Michael G. Malaghan
Special to The Hawai‘i Herald
Taka took his usual seat at the hushed dinner table. Everyone, except Haru, studied his or her empty dinner plate as if some hidden script could be read of the design bordering the edges. Haru looked into Taka’s eyes, willing him to follow up on their beach conversation.
“Otösan, the preservation of our Japanese culture is more important than a baseball game. I apologize for losing my temper this morning. I will accept any punishment you give me without complaint.”
The children’s furtive eyes peeked at their father, as did Haru’s. Kenji’s stoic face hid the hurt he felt as he accepted his son’s apology. As the family began scooping rice out of the bowl in the middle of the table, Kenji feared this was not the end of his son’s rebellion. At his core, he believed that Taka’s assertiveness was the downside of America culture. Kenji’s self-assurance in the righteous cause of the language schools made it almost impossible for him to see his son’s point of view, to understand his frustration. Kenji had not played sports in school. The idea that somehow this game of baseball could be important was foreign to him.

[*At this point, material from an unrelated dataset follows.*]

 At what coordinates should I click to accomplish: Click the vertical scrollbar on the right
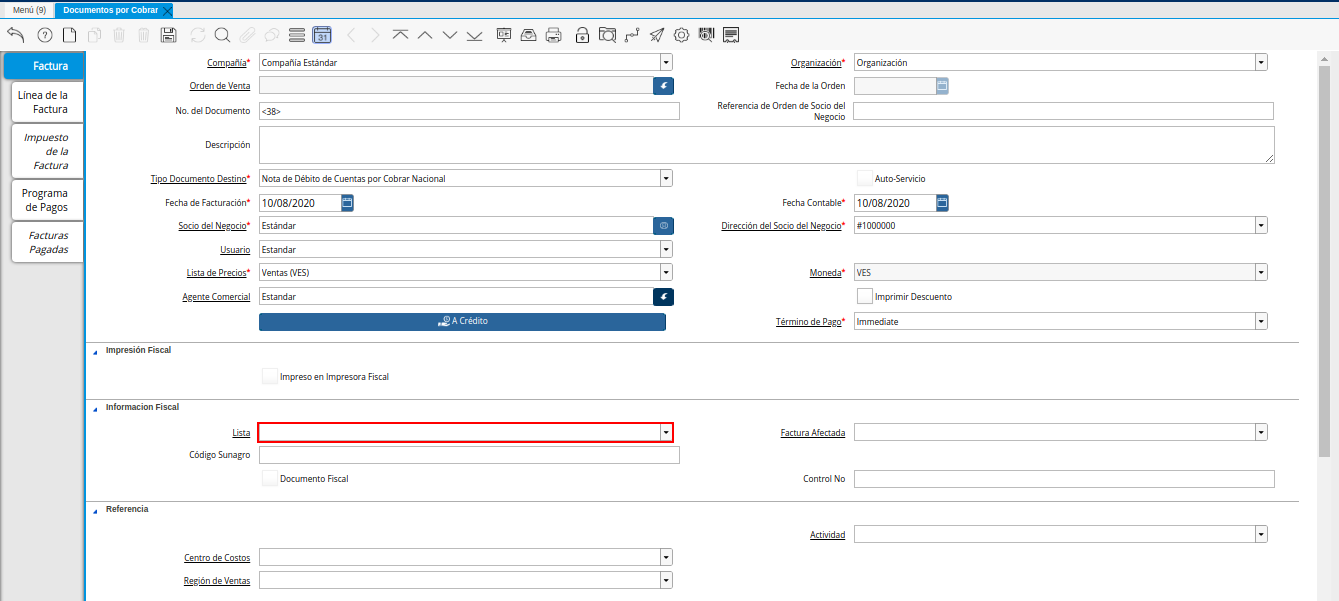click(x=1324, y=250)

That night, as Haru pulled back the sheet to get into bed, she asked, “Now that Taka has apologized, isn’t there some way he could be excused from some of the classes for a few months?”
Kenji tightened his grip around the book he was reading — “Babbitt,” the Sinclair Lewis book that Bishop Imamura had insisted he read to “get an insight into America.” Kenji avoided Haru’s eyes.
“Our son has done the right thing. I have accepted his unconditional apology. He promised to attend the classes without objection.”
“He did, and he meant it,” said Haru. “But who sponsors a mission team that gives the highly talented an opportunity to show how good they are and then denies them a chance to move to the next level?”
Kenji’s face hardened. “Maybe another time. But our schools are under attack. Taka is my son. We have joined with Makino to press the district court to overrule the territorial Legislature. How could I let my own son skip school? What example would that set?”
“Wakarimashita . . . I understand,” said Haru. The discussion was closed.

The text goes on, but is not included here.